After that, I commuted back to the Gaylord Hotel with my new friends and attended the WCUS Pride Party. We arrived late as it started at the same time as our prior event. It was vibrant and energetic, and the music was LOUD. Even still, I had a great time and brought home some cool, unique swag.

WCUS Pride Party

Saturday was the main event when it came to socials — as the closing event of WCUS 2023’s setting was the freaking Smithsonian Museum of Natural History! The only thing I’m more passionate about than building websites is history, so this was a dream come true. As this took place on federal property, alcoholic drinks could not be provided — as I continually heard this griped-about by folks who’ve attended presumably-more-raucous WCUS socials in the past.

Overlooking the main hall at the Smithsonian Museum of Natural History.

Even still, I got to explore the halls — essentially by myself before others arrived. I reconnected with the folks I met at Topgolf, who I managed to not encounter at all on Saturday, as WCUS was attended by over 2000 folks! The real true highlight of the experience had to be a photo op with the man himself, Matt Mullenweg. I didn’t talk to him for long — he was in pretty high demand — but he was just as chill, humble, and thoughtful as he appears to be if you’ve ever seen him speak, or be interviewed.
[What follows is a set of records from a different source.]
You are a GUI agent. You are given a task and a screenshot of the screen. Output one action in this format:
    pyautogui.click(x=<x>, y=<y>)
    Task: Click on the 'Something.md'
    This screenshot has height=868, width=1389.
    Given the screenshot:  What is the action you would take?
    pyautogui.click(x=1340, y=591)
Rob with Matt Mullenweg, the founder of WordPress.
Rob paying his respects.

I wouldn’t have a career without his efforts 20 years ago, so it was great to have a short moment with him!

The Takeaway

WordCamp US was incredible. The talks, the workshops, the location, the food, the drink, the socials, the networking, the swag, the fellowship — all of it. While nothing was announced either way, I’m of the impression that WCUS 2024 will most likely not return to the DC area — bucking a trend set pre-COVID where WCUS would go back-to-back years in a city. So I don’t know where it will be, but suspect it won’t be DC again, or any of the other past cities — Philadelphia, Nashville, San Diego, St. Louis. Whatever the location, I’m eager to attend again.
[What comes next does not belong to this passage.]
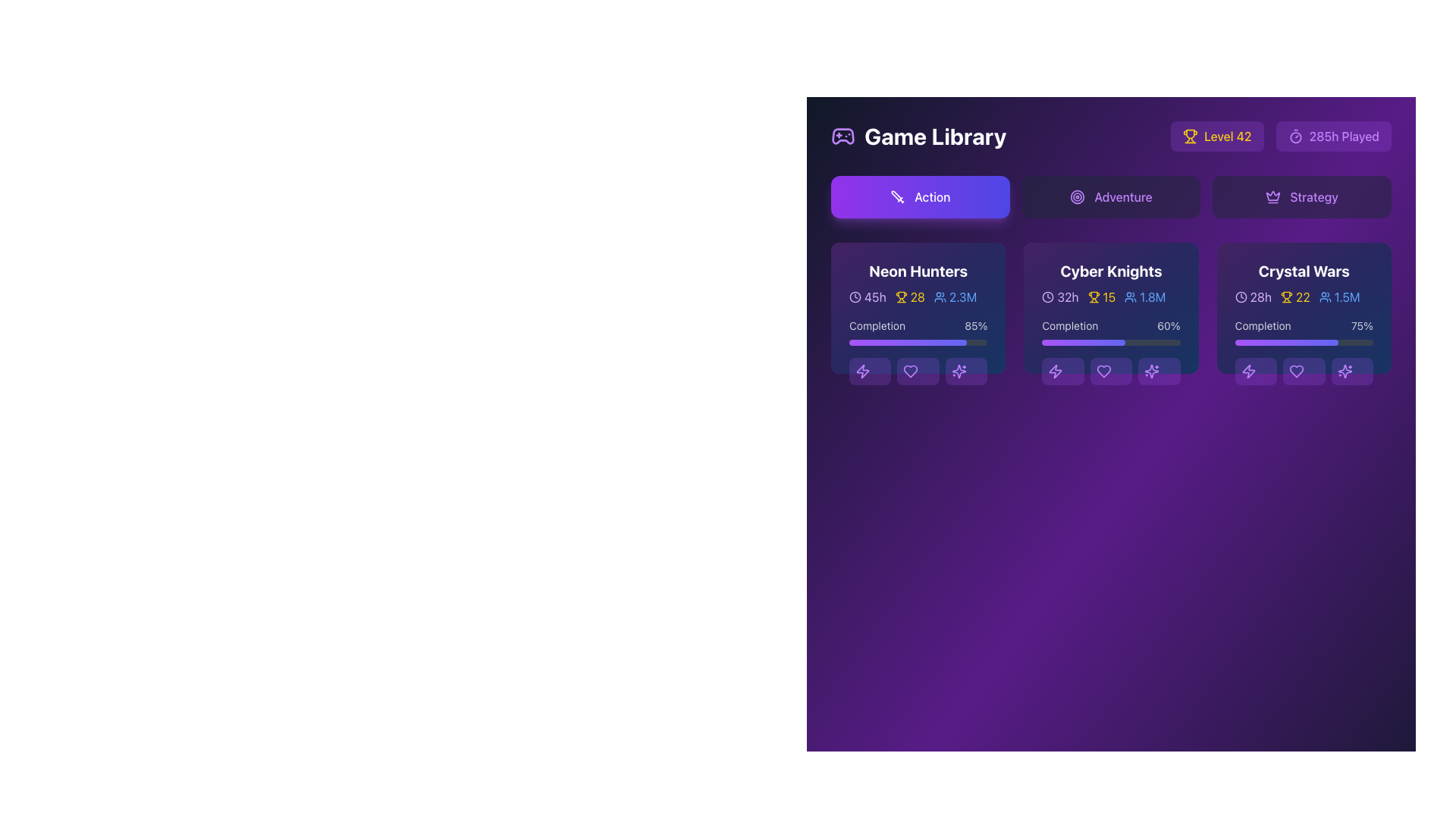  I want to click on the informational display with a progress bar located at the bottom section of the 'Crystal Wars' card in the 'Game Library' view, so click(1303, 351).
And I had the impression DC would be one-and-done BEFORE the tub overflowed, causing an unexpected venue change for one of the talk tracks. 😂

I’ve already begun my efforts to rope in some colleagues from Astute to join me next year, as I found the biggest challenge of the experience was being a loner for most of it. Had I not been adopted by some folks at Topgolf, I wouldn’t have had anyone to split any of the Lyft rides with to-and-from the socials. I often found I wanted to be in multiple talks at the same time. While I could always (and certainly intend to) circle back to talks in the livestream, I also noted multiple talks that would’ve been relevant to multiple team members at Astute, even if they don’t work in a strictly WordPress-focused of development-adjacent capacity.

Needless to say, Astute intends to be back, and perhaps in greater numbers!